Bleeding Disorders Conference
Clinical Research/Clinical Trials
Amy Dunn, MD, Nationwide Children's Hospital; Bent Winding, MD, Swedish Orphan Biovitrum AB; Christoph Königs, MD, University Hospital Frankfurt; Deepthi Jayawardene, MS, Sanofi; Beatrice Nolan, MD, Our Lady's Children's Hospital; Manuel Carcao, MD, The Hospital for Sick Children; Margareth C. Ozelo, MD, PhD, University of Campinas; Michele Schiavulli, MD, A.O.R.N. Santobono-Pausilipon; Raina Liesner, MD, Great Ormond Street Hospital; Roshni Kulkarni, MD, Michigan State University; Simon A. Brown, MBBS, MD, Queensland Children’s Hospital; Sriya Gunawardena, MD, Sanofi; Sutirtha Mukhopadhyay, MBBS, Sanofi


PUPs A-LONG aimed to evaluate the safety, including inhibitor development, and efficacy of extended half-life (EHL) recombinant factor VIII Fc fusion protein (rFVIIIFc) in previously untreated patients (PUPs) with severe hemophilia A.


This open-label, multicenter, Phase 3 study (NCT02234323) enrolled male PUPs aged <6 years with severe hemophilia A (<1 IU/dL endogenous FVIII) to receive rFVIIIFc. Primary endpoint was inhibitor development (incidence rate=number of patients with inhibitors/number of patients reaching ≥10 exposure days [ED] milestone or with inhibitors). A secondary endpoint was annualized bleed rate.


Of 103 patients receiving ≥1 dose, 80 (77.7%) were <1 year old, 20 (19.4%) had a family history of inhibitors, and 82 (79.6%) had a high-risk hemophilia genotype. Eighty-one patients started on episodic treatment; of these, 69 switched to prophylaxis. Twenty patients started on prophylaxis, and 2 were not assigned a regimen. Eighty-seven (84.5%) patients completed the study. Eighty-seven (84.5%), 85 (82.5%), and 81 (78.6%) patients had ≥10, ≥20, and ≥50 EDs to rFVIIIFc, respectively.
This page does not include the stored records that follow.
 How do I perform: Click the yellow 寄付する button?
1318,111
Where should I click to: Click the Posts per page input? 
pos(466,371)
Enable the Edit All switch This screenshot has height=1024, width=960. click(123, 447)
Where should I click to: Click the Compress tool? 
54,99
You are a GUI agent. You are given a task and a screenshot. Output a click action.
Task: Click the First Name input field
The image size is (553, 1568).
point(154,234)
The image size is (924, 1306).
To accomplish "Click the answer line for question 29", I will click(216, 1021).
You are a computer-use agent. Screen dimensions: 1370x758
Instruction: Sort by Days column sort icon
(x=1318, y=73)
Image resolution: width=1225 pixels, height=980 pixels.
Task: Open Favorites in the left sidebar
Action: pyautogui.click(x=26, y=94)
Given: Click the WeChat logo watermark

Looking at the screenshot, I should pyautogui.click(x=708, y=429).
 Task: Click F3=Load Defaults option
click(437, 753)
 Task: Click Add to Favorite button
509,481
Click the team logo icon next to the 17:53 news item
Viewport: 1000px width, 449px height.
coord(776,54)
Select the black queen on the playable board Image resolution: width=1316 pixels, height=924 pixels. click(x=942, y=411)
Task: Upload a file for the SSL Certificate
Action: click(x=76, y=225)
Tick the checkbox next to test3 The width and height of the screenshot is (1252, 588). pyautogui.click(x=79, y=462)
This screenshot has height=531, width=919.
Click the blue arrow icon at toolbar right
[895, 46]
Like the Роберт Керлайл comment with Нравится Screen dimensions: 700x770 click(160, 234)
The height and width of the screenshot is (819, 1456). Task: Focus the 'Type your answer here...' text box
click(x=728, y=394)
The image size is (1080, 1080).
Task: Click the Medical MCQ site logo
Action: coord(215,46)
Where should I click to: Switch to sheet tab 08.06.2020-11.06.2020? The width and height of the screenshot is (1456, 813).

Total and high-titer (≥5.00 BU/mL) inhibitor rate was 31.1% (28/90) and 15.6% (14/90), respectively, for patients with ≥10 EDs (3 patients with inhibitors and <10 EDs included). Median time to inhibitor development was 9 EDs (range: 1–53). rFVIIIFc dosing and efficacy data are in Table 1. Twenty-eight (27.2%) patients had 32 rFVIIIFc adverse events assessed as related by the investigator (FVIII inhibition, n=28; soft tissue hemorrhage, n=1; deep vein thrombosis, n=1; device-related thrombosis, n=1; papular rash, n=1). There was 1 non–treatment-related death due to intracranial hemorrhage (onset during screening period before first rFVIIIFc dose).


This was the first prospective study of an EHL, rFVIIIFc, as treatment for PUPs with severe hemophilia A. Overall inhibitor development was within the expected range, although high-titer incidence was lower than that reported in the literature. The data demonstrate that rFVIIIFc was well tolerated and effective in this pediatric patient population.